Pertanian
perkotaan (urban farming)
Urbanisasi dan perkembangan kota di Indonesia telah
terjadi dengan cepat dalam beberapa puluh tahun belakangan ini. Hal ini
terlihat dari pertumbuhan penduduk perkotaan di Indonesia yang sangat pesat
dibandingkan dengan pertumbuhan penduduk perdesaan. Data penduduk BPS
menunjukkan bahwa persentase jumlah penduduk perkotaan pada tahun 1990 mencapai
30,9%, tahun 2010 mencapai 49,8%, dan pada tahun ini sudah mencapai 56%. Dalam
Visi Ekonomi Indonesia 2025 diperkirakan sebesar 65% dari penduduk Indonesia
tinggal di kota.
Sejalan dengan hal tersebut, DKI Jakarta sebagai
ibukota negara dan merupakan salah satu kota metropolitan juga terjadi proses
urbanisasi dan perkembangan kota yang sangat pesat. Percepatan urbanisasi dan perkembangan
kota di DKI Jakarta tentunya akan menimbulkan berbagai masalah.
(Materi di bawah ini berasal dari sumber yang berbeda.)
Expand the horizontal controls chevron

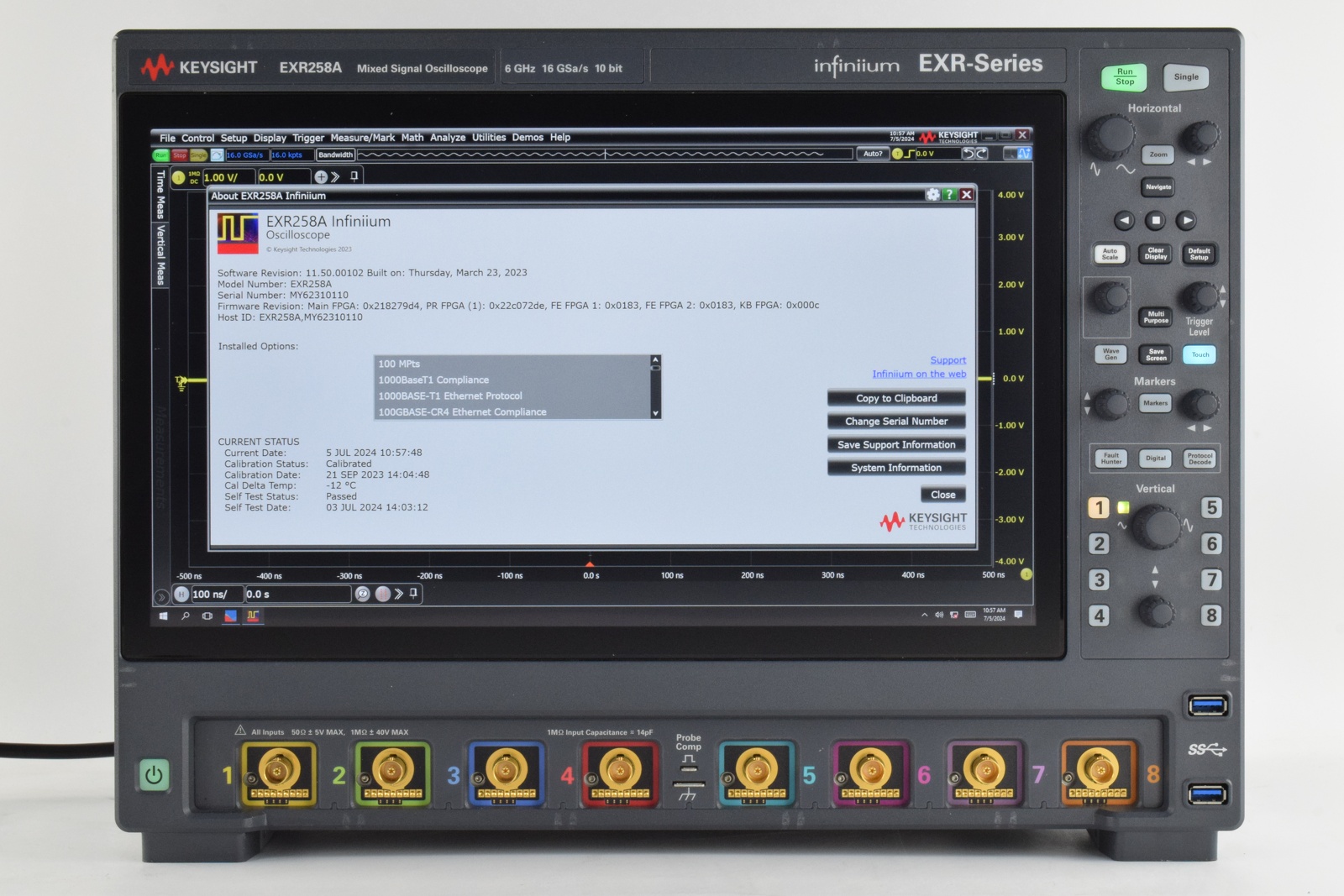click(399, 595)

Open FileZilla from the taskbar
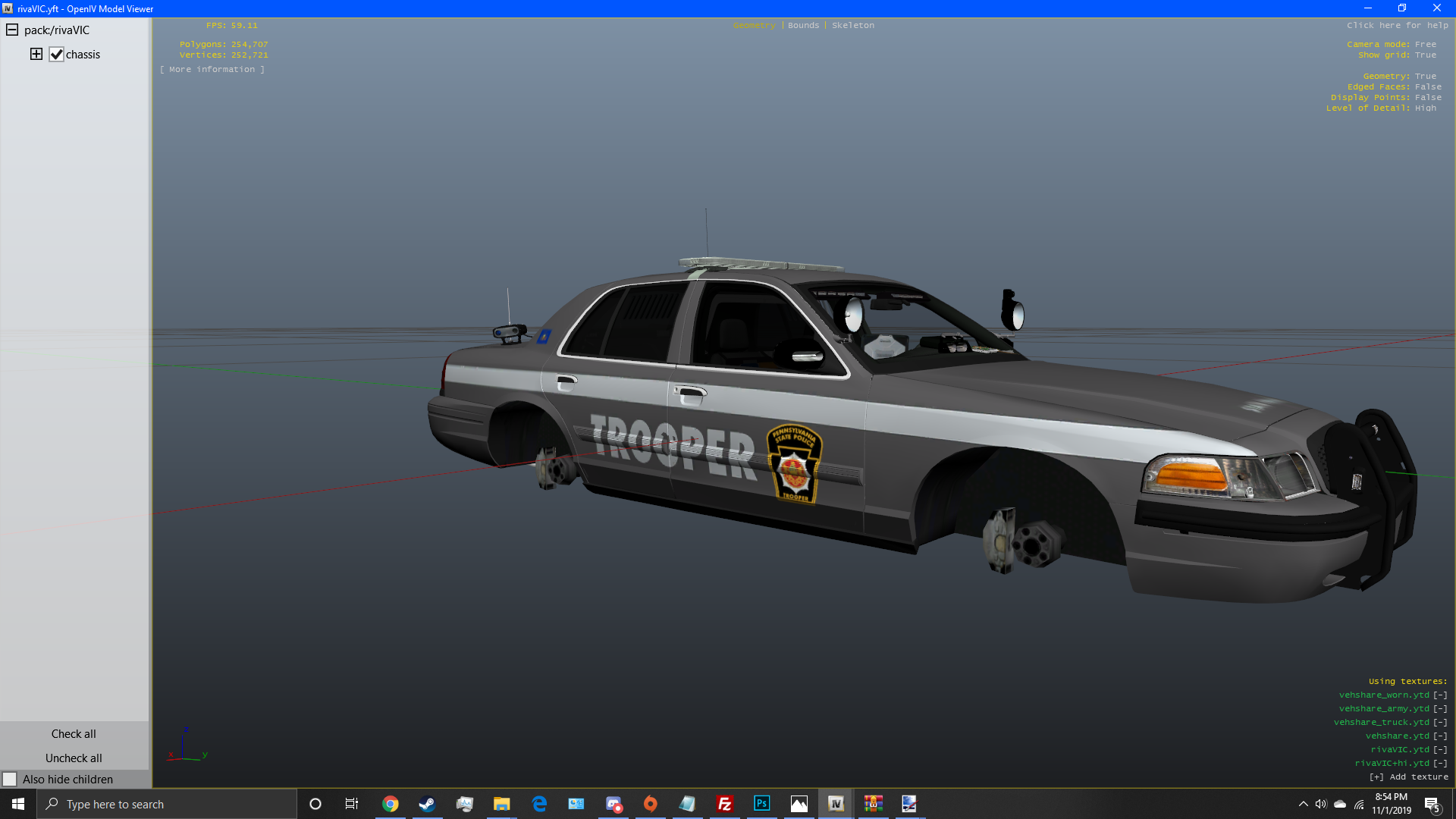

Jumlah
peningkatan penduduk kota yang signifikan tanpa didukung dan diimbangi dengan
jumlah penyediaan pangan, lapangan kerja, perumahan, sarana dan prasarana,
aparat penegak hukum, dan lain sebagainya merupakan masalah yang harus ditangani
dengan baik.
Di sisi lain, salah satu fenomena yang saat ini
terjadi di perkotaan di Indonesia maupun di DKI Jakarta adalah berkembangnya
pertanian perkotaan. Dalam Laporan Rural Urban Agriculture Foundation
(RAUF) tahun 2008, disebutkan bahwa definisi pertanian perkotaan adalah kegiatan
pertanian yang terdapat di dalam dan di sekitar perkotaan. Dengan demikian, secara
umum pertanian kota (urban agriculture) dapat didefinisikan sebagai setiap
bentuk usaha, komersial ataupun bukan, yang berkaitan dengan produksi,
distribusi, serta konsumsi dari bahan pangan atau hasil pertanian lain yang
dilakukan dengan memanfaatkan ruang minimalis yang terdapat di perkotaan.
Pertanian kota meliputi penanaman, panen, dan pemasaran berbagai bahan pangan
yang memanfaatkan lahan-lahan yang tersedia di lingkungan perkotaan.
Perbedaan yang paling menonjol antara pertanian
perkotaan dengan pertanian perdesaan adalah terintegrasinya pertanian perkotaan
ke dalam sistem ekonomi perkotaan dan ekosistem perkotaan. Peningkatan jumlah populasi
di perkotaan telah menyebabkan peningkatan kebutuhan bahan pangan. Jarak
perkotaan yang jauh dari sumber produksi pangan menjadi alasan pentingnya pertanian
perkotaan. Kesegaran bahan makanan yang tersedia, seperti sayur dan buah,
mengalami degradasi kualitas selama transportasi sehingga usaha memperdekat akses
terhadap bahan makanan melalui kegiatan pertanian perkotaan sangat perlu untuk
dilakukan.
Pertanian perkotaan selain mempunyai manfaat
ekonomi, juga mempunyai manfaat sosial dan manfaat lingkungan. Hal ini sejalan
dengan hasil penelitian Julie M. Slabinski (2013) yang menyimpulkan bahwa
pertanian perkotaan dapat menjadi salah satu solusi karena tidak hanya
menjadikan lahan kosong menjadi berguna tetapi juga memberikan solusi murah dan
fleksible bagi masyarakat yang kesulitan finansial.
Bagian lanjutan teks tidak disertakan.